Last months economic news put a damper on prospects for a robust national recovery. With lower-than-expected domestic job creation and a slight increase in unemployment, combined with equity market sell-offs and uncertainty in the eurozone, the national media immediately sounded broad-based alarms.

While the news from Washington may have seemed bleak, the truth is that the San Francisco Bay Area is thriving on its own regional economic drivers.

Our research at Pacific Union International suggests that, especially when it comes to the residential real estate industry, our markets continue to benefit from record-high demand and both seasonally and historically low inventory. Since February, we have been encouraging home sellers to join the party.

Here are positive economic indicators that drive our markets – and paint a fundamentally stronger picture of the real estate market.

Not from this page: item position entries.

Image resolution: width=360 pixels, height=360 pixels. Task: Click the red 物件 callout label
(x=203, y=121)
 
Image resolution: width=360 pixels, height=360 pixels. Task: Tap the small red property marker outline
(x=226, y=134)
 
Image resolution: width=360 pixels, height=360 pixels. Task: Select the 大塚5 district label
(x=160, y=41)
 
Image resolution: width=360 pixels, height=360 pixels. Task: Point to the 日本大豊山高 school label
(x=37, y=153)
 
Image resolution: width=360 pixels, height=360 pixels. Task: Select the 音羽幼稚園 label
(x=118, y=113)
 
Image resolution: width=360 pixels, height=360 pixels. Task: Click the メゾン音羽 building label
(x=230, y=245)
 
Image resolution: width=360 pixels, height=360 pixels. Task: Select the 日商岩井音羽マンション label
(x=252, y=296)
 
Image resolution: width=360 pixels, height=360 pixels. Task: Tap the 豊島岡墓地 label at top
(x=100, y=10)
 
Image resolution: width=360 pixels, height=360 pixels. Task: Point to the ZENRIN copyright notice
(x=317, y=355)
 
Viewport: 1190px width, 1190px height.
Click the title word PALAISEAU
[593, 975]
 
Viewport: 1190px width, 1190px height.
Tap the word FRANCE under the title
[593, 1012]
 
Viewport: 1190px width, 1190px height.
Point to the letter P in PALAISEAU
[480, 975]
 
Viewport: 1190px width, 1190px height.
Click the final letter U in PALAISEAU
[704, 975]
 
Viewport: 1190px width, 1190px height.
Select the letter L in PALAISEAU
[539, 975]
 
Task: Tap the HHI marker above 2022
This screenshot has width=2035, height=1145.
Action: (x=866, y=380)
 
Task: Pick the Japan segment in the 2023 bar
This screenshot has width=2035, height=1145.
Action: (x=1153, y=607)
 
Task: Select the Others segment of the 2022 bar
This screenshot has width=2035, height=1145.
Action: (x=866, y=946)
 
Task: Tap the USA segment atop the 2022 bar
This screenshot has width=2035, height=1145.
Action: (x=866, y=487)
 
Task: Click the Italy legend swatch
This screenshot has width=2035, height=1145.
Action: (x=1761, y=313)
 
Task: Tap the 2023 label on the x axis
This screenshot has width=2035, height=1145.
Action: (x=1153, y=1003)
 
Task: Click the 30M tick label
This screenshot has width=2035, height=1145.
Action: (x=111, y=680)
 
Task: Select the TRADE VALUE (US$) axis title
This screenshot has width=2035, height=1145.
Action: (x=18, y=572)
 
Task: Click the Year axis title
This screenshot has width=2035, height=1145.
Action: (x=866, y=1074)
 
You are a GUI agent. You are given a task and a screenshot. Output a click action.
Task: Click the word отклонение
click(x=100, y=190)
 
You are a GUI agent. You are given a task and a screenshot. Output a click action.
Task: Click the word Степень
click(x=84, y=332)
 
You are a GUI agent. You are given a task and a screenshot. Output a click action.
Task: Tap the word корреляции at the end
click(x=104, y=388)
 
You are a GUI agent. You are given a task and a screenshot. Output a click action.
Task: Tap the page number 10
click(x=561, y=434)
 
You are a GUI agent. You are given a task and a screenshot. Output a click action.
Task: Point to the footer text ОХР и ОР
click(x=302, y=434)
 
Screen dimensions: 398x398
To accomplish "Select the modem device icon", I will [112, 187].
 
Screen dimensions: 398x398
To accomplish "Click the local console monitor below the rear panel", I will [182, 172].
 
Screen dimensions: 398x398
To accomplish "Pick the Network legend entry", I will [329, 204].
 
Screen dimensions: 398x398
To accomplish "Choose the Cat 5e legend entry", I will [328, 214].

  • More jobs fuel the economy’s engine. The Bay Area economy is improving significantly faster than the rest of the country. In April, San Francisco’s unemployment rate was 7.4 percent – down a significant 3.5 percentage points from the statewide average of 10.9 percent, and down 0.7 percentage point from the U.S. average of 8.1 percent. Marin County’s numbers were even better, with an unemployment rate of 6.4 percent – the lowest in California. The six Bay Area counties served by Pacific Union International’s real estate professionals consistently post stronger employment numbers than any other region in California. This drives consumer confidence and residential real estate demand.
  • Foreclosures are fewer. Foreclosure rates continue to drop around the Bay Area. In April, the last month for which data was available, default notices fell more than 9 percent from March in Santa Clara County, 24 percent in San Mateo County, 21 percent in Contra Costa County, and 25 percent in Alameda County.
  • And don’t forget Facebook. The IPO may not have lived up to the hype, but it will still mint plenty of millionaires. And Facebook will create huge boosts for the tech industry, the local economy, and of course, real estate. Silicon Valley is seeing soaring housing prices, and the trickle-up effect will benefit San Francisco and other Bay Area cities – not to mention the Sonoma and Napa County wine country and Lake Tahoe second-home and vacation-rental markets.

Here are a few positive internal indicators driving a vibrant outlook from Pacific Union International. Our view is that the Bay Area economic recovery is healthy and as a result, our local real estate markets are thriving.

We’re constantly reminded that real estate is local – and you can’t assume that national trends apply to our neighborhoods.

Pacific Union International Sales Data (All Regions)

Chart showing PUI data

The table above illustrates significant and sustainable housing demand up over 30 percent year-over-year. Multiple offers are contributing to stable pricing. Units sold are significantly higher in Sonoma (Santa Rosa) and Contra Costa counties, which resulted in the modest overall decrease in average sales price.

Pacific Union International New-Escrow Trends (All Regions)

  • The 26-week average increased year-over-year (trailing 12 months May 2012 vs. trailing 12 months May 2011) by 25.7 percent in unit volume and 23.5 percent in dollar sales volume.
  • The 10-week average increased year-over-year (trailing 12 months May 2012 vs. trailing 12 months May 2011) by 17.5 percent in unit volume and 10.5 percent in dollar sales volume.

It’s interesting to note the significant increases in the 10-week averages through March and April exceeded the prior year averages in both units and sales volume by 30 to 40 percent overall.

These 10-week averages have held very steady at roughly 75 to 80 new escrow units per week and $70 million to $80 million in new-sales volume per week. Both are very positive leading indicators of sustained growth.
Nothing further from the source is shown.